I think I already have that interface, named VPN_WAN, which i identify in NAT and lan_vpn already right?
If I add PASS rules on the VPN_WAN gateway, wouldn't that be only for inbound connections from the internet?? Currently I just have a block all rule…
See attached pics for VPN_WAN gateway and firewall details.
-
Bump.
So referencing my LAN_VPN rules i have attached, what do I need to change to route that lan out the VPN WAN??
-
This is too much for me to want to process (sans compensation) without an accurate, detailed network diagram.
-
This is too much for me to want to process (sans compensation) without an accurate, detailed network diagram.
Diagram added.
-
There is no reason to set the gateway on your LAN rules to WAN_PPPOE. Set it back to default. If you REALLY need to policy route everything out WAN_PPPOE, you need to bypass policy routing for everything that needs to route elsewhere, such as traffic from LAN to LAN_VPN.
With one WAN there is no reason to use policy routing. Set it to default. Note that you also need to bypass policy routing on LAN_VPN if you want those hosts to be able to access any "local" resources like LAN.
https://doc.pfsense.org/index.php/What_is_policy_routing
https://doc.pfsense.org/index.php/Bypassing_Policy_Routing
What is in the VPN_DNS alias?
Are you sure you are having a traffic routing problem or a DNS problem? I am not sure about the policy routing out the VPN with the /32 routes in the table for 8.8.8.8 and 8.8.4.4 since you have those name servers "glued" to WAN_PPPOE in pfSense and you're trying to policy route the same DNS servers (Those are the servers you're giving to LAN_VPN clients via DHCP).
For instance, with the VPN connection up can you ping 208.67.222.222 from Host A2?
-
Derelict, thanks for providing some help here. I have updated the pics in my original post to reflect some changes, as directed by yourself.
Unfortunately, I still cannot get Internet connectivity out the VPN subnet, while using the -nopull option. I updated the monitor IP for the VPN_WAN gateway to 8.8.8.8, and interestingly that allows me to ping that particular IP out the VPN, but nothing else. i.e.
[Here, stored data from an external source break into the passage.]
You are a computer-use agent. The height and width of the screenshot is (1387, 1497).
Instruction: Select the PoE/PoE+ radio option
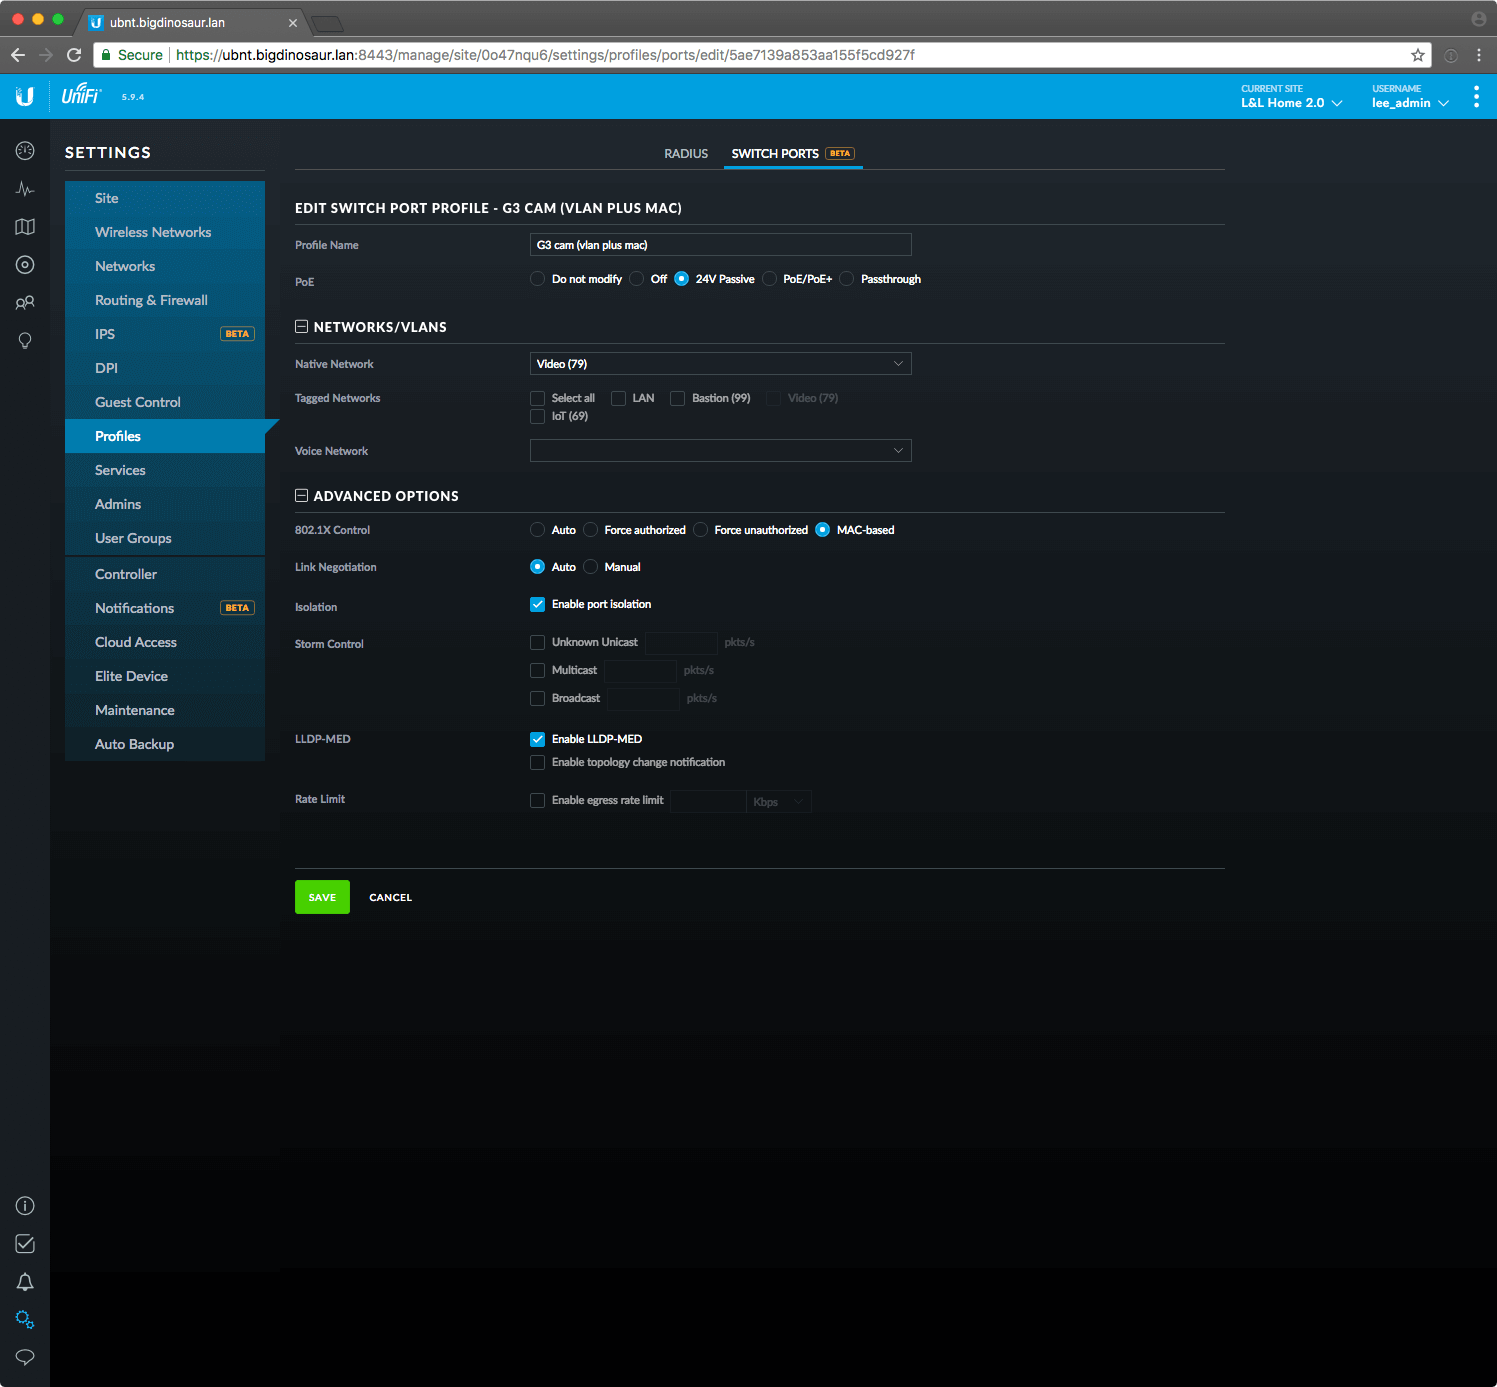coord(770,279)
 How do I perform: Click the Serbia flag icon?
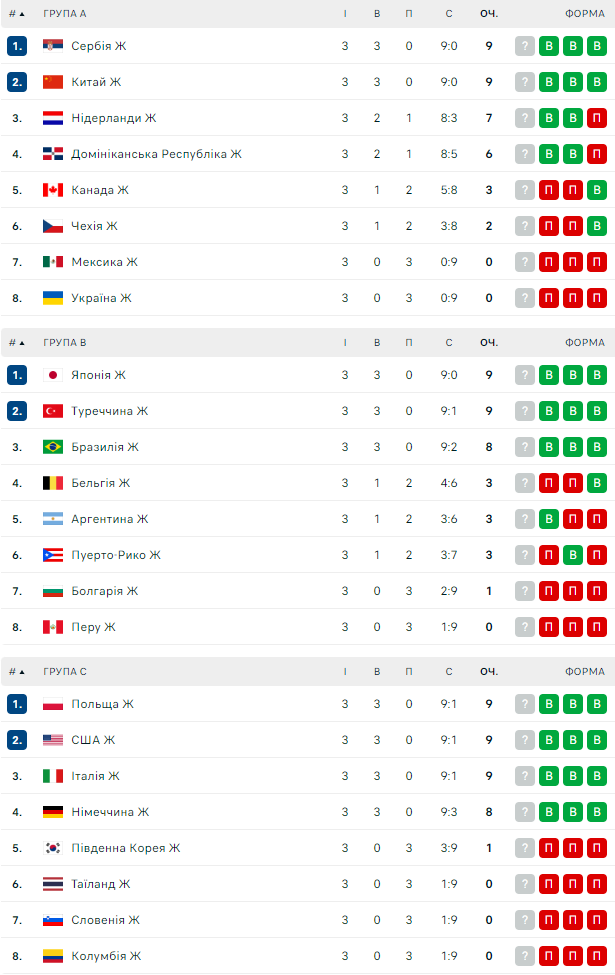[x=53, y=46]
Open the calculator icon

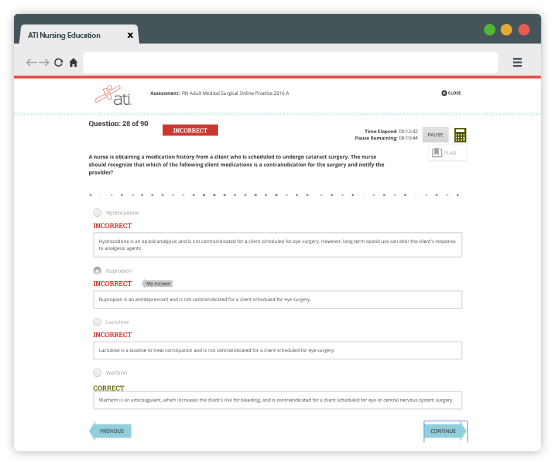[x=460, y=135]
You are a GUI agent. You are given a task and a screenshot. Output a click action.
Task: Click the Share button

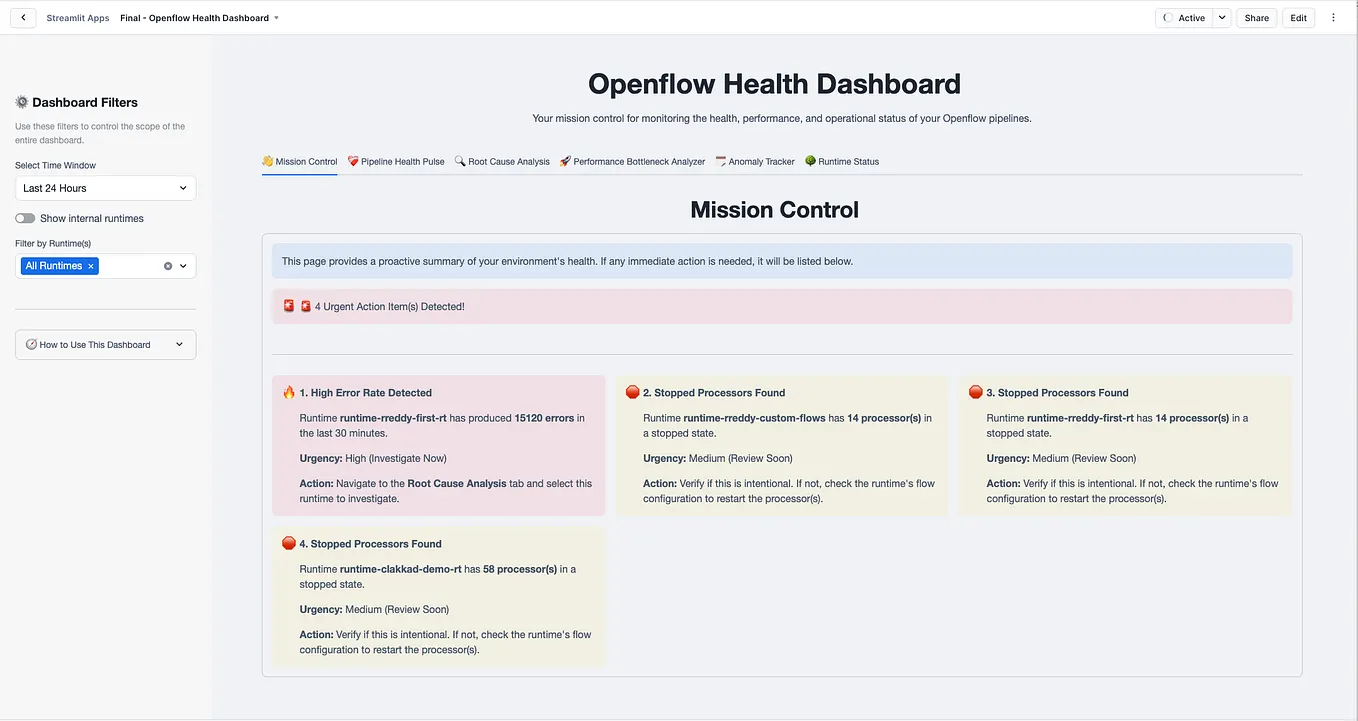(1256, 17)
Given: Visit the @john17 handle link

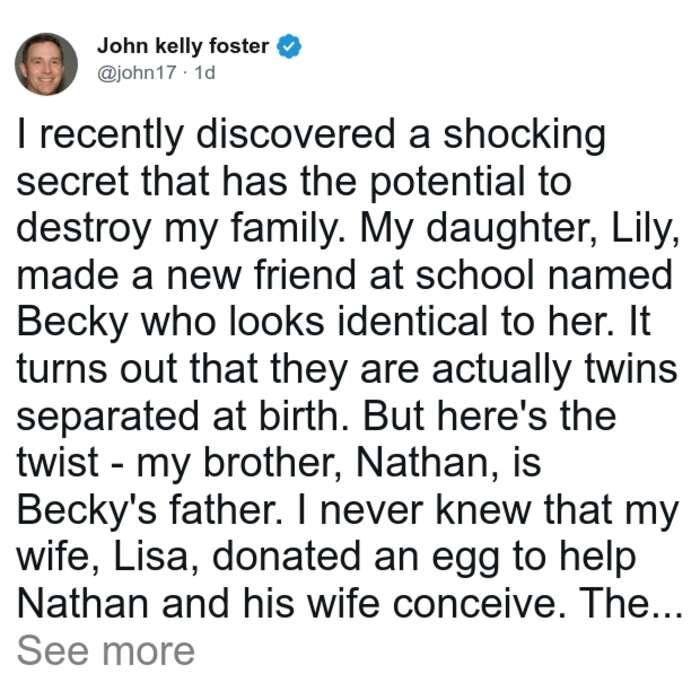Looking at the screenshot, I should pyautogui.click(x=137, y=72).
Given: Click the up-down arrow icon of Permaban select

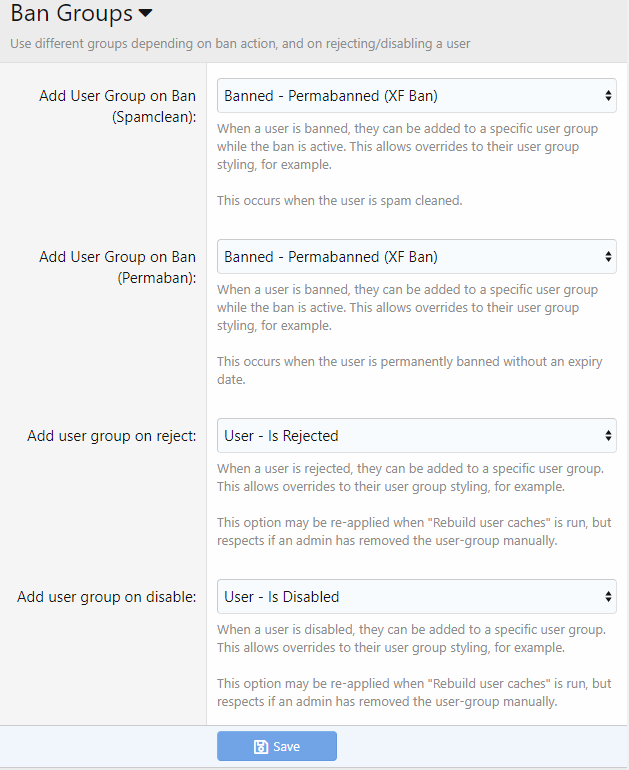Looking at the screenshot, I should click(x=608, y=257).
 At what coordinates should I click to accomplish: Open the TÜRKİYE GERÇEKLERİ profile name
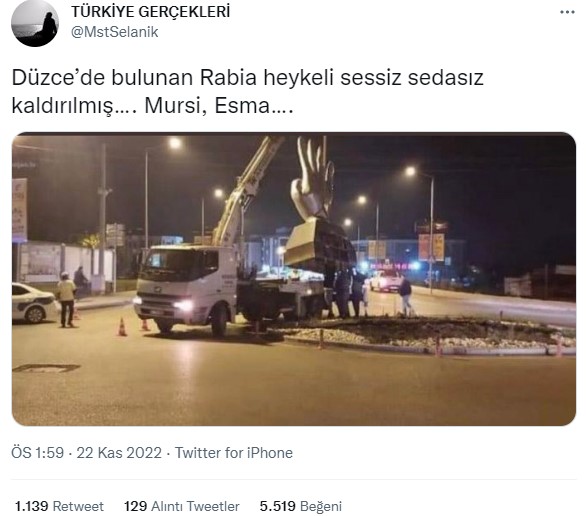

I cannot ping 208.67.222.222 from the LAN_VPN subnet unless I set it to be the monitor IP for the VPN_WAN gateway.
What is in the VPN_DNS alias?
This was just and alias for 8.8.8.8 & 8.8.4.4
Any other hints or advice?
-
You don't have any old IPsec configs or anything covering 10.10.20.0/24 do you?
-
You don't have any old IPsec configs or anything covering 10.10.20.0/24 do you?
Nope. This is a fresh install with openvpn only.
-
Don't know, dude. It works every time I do it.